Data records:
- - - - -

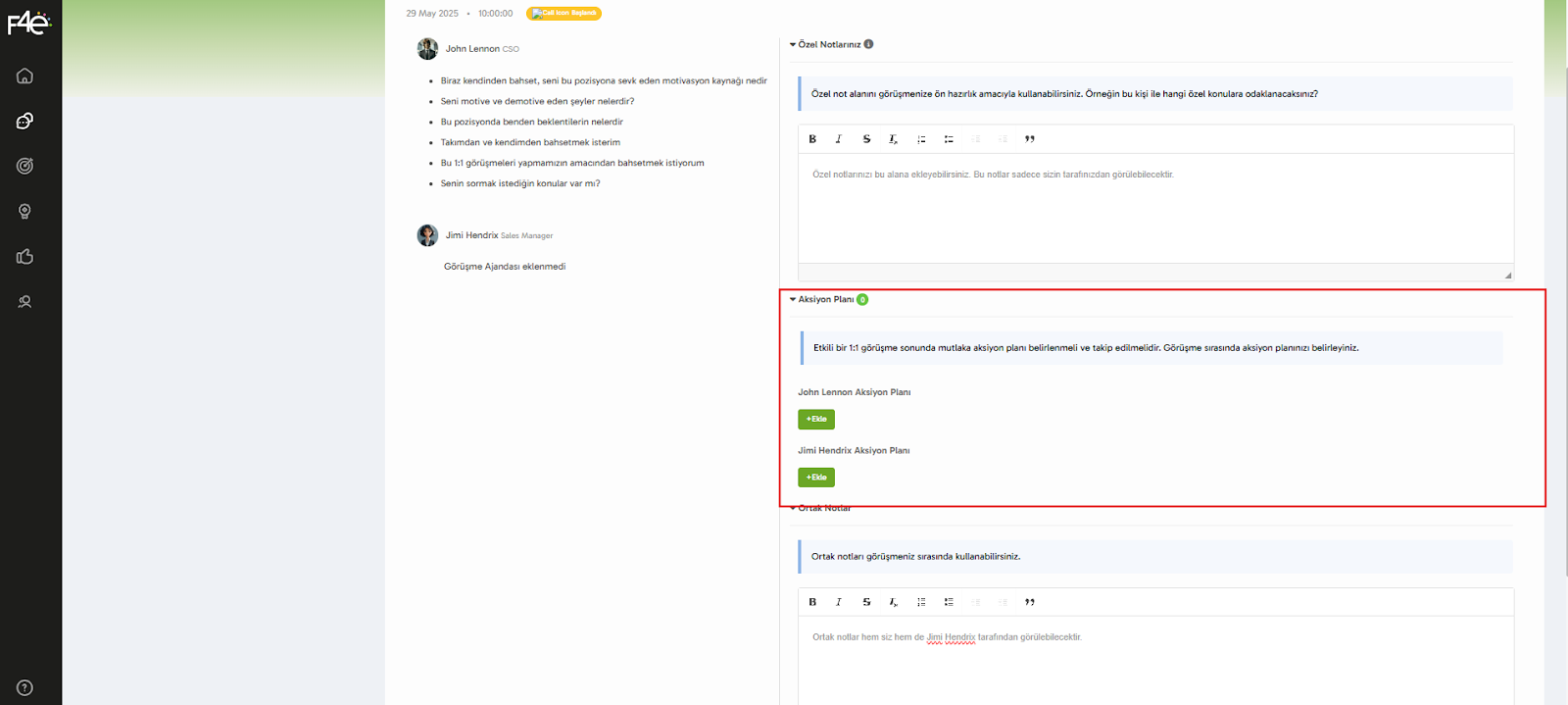Open the award badge icon in sidebar
1568x705 pixels.
(x=25, y=212)
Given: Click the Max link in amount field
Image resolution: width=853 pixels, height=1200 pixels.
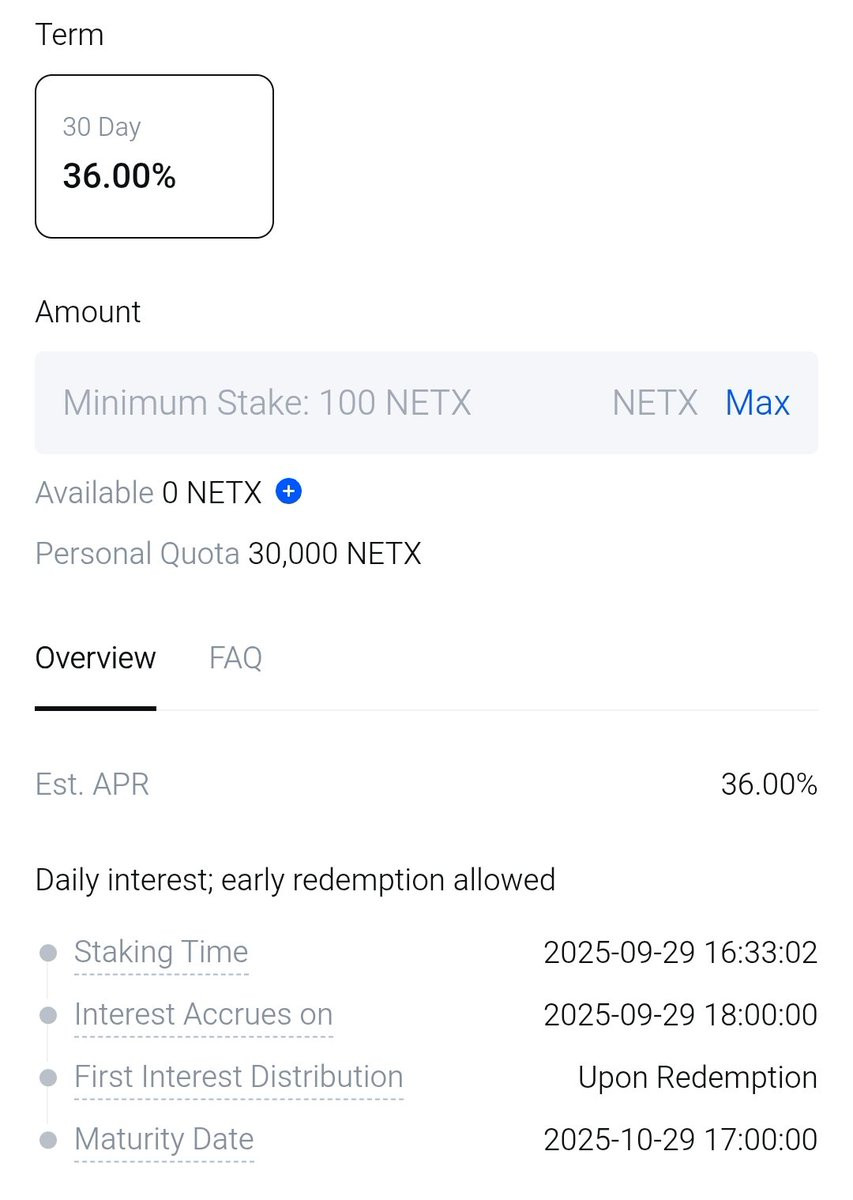Looking at the screenshot, I should click(757, 403).
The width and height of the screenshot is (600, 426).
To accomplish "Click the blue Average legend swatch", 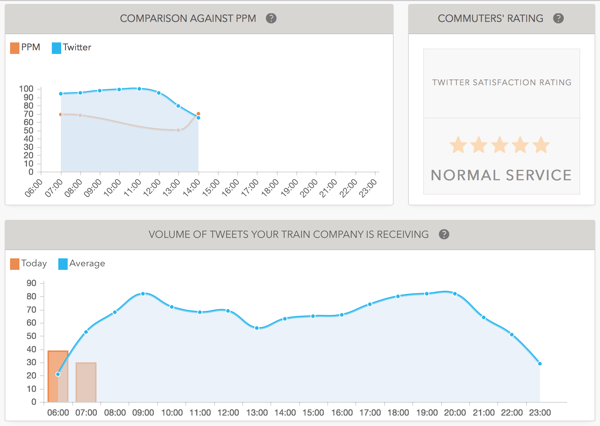I will click(x=62, y=264).
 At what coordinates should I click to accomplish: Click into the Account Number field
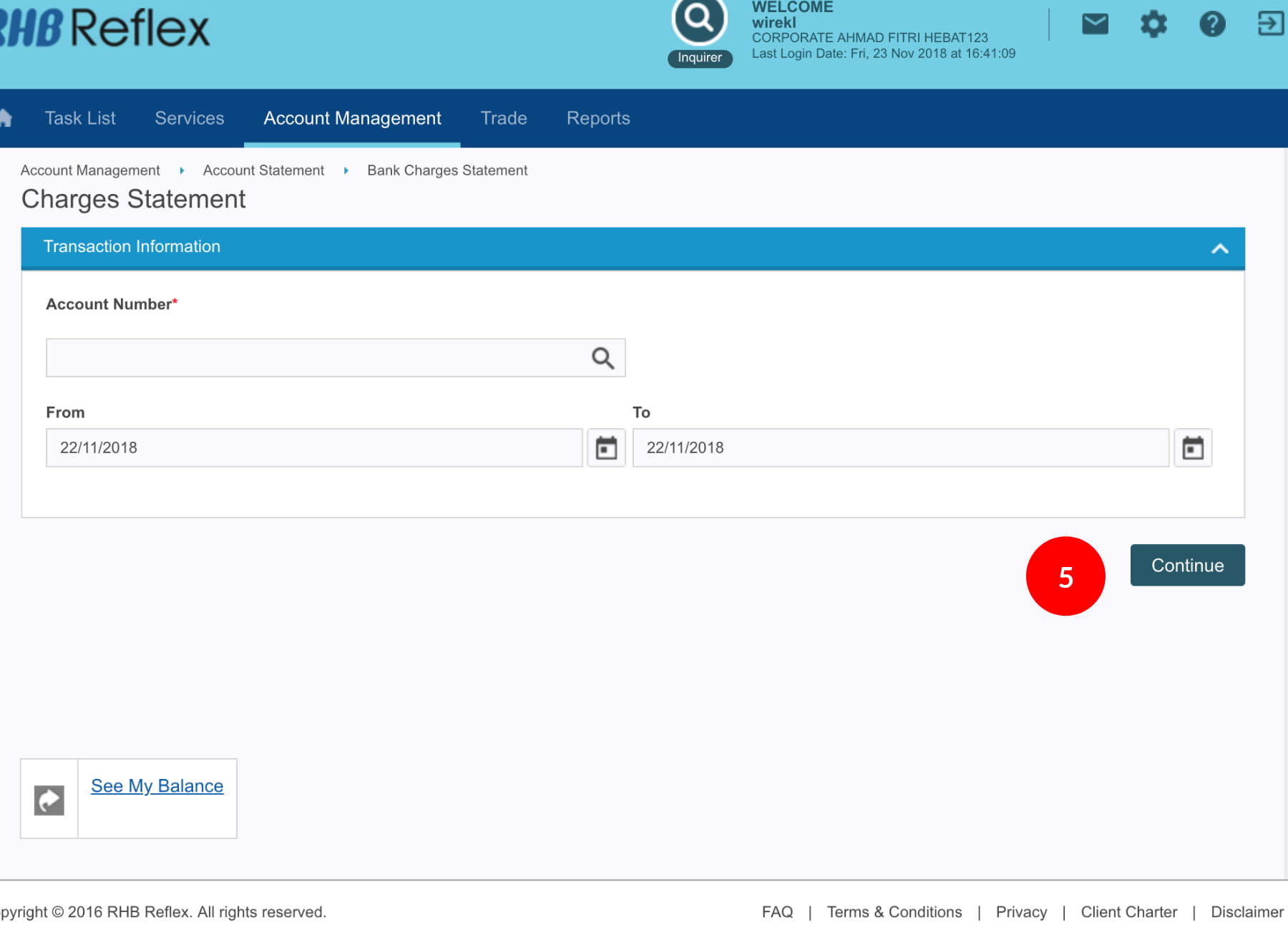pyautogui.click(x=315, y=358)
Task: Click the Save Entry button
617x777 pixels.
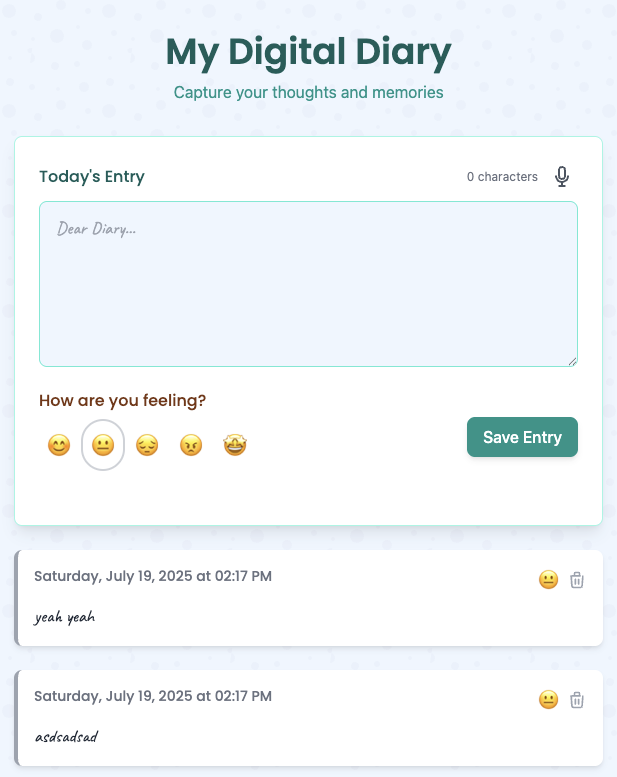Action: (522, 437)
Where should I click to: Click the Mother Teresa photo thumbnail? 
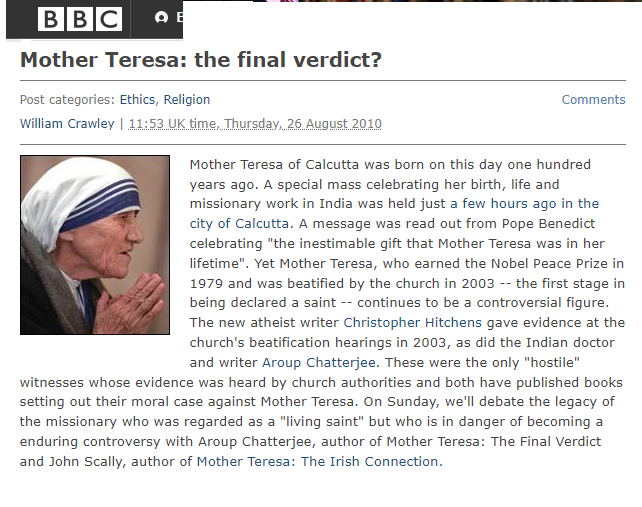pos(95,245)
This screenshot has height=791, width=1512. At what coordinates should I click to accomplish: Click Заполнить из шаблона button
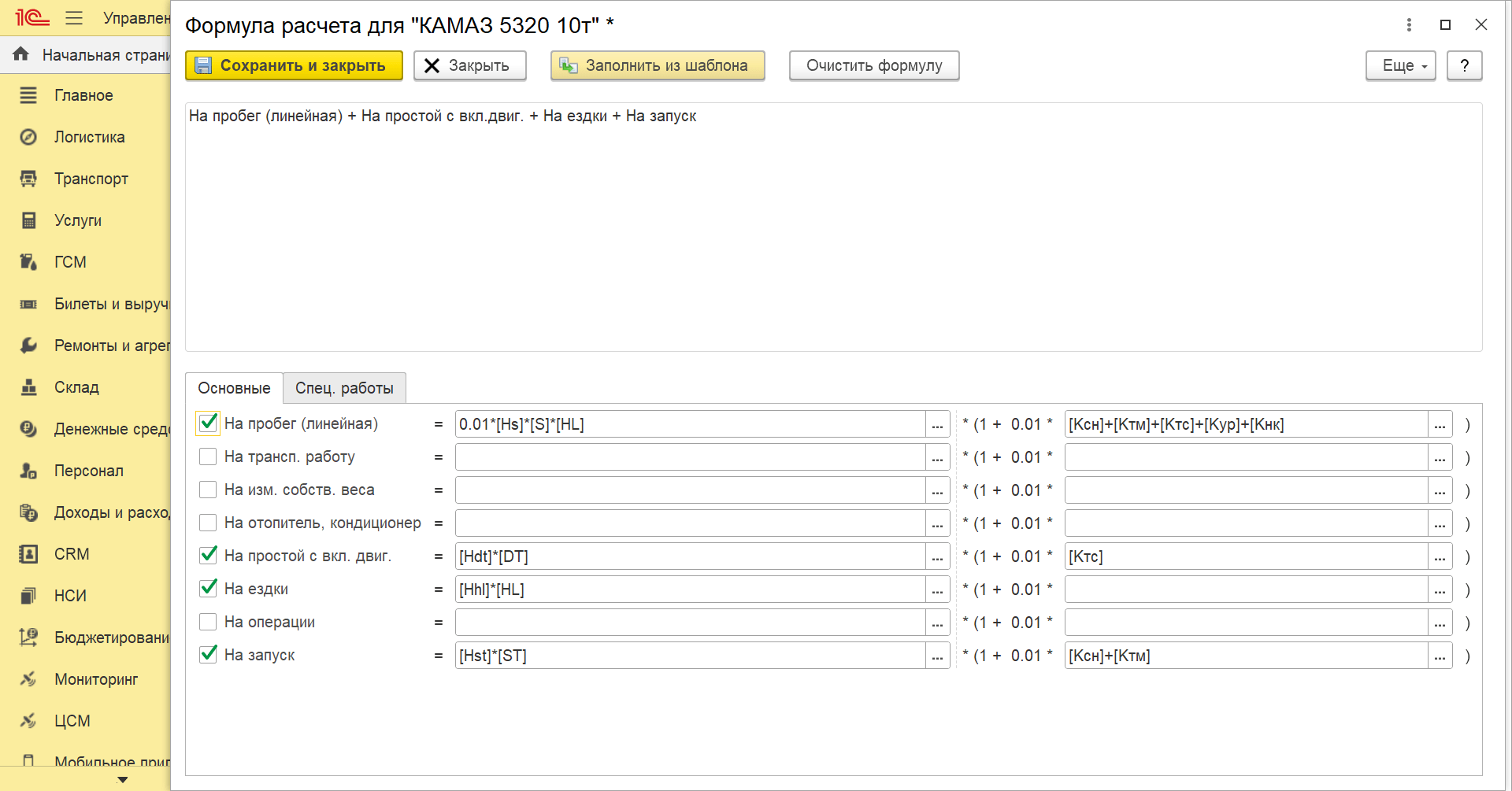pyautogui.click(x=657, y=65)
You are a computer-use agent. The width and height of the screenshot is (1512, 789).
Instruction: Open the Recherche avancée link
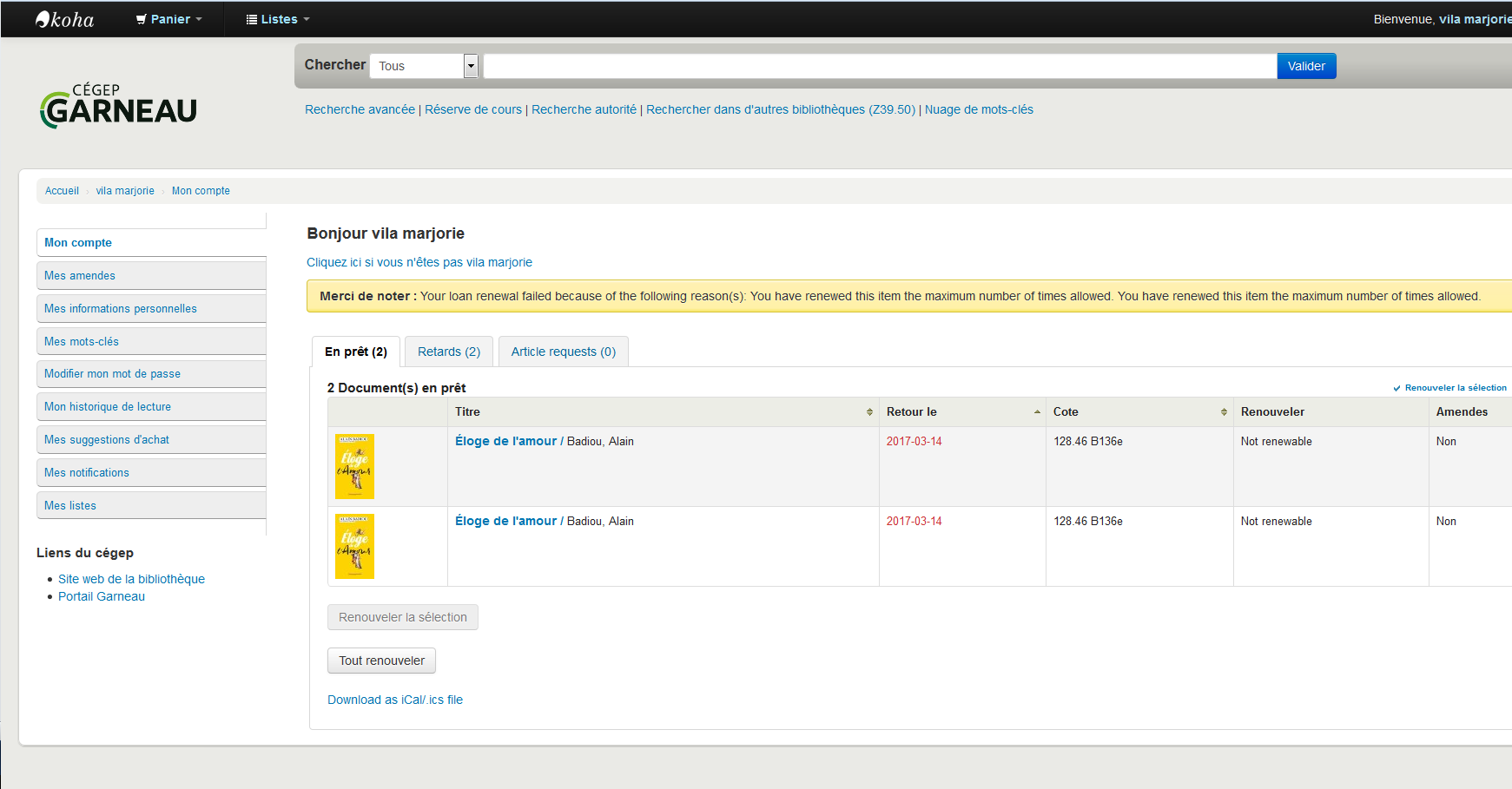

- - - - -

■ **PROBLEM STATEMENT**: Return all lines above that mention the word "link".

■ **TASK OUTPUT**:
Given: Click the Max link in amount field
Instruction: Open the Recherche avancée link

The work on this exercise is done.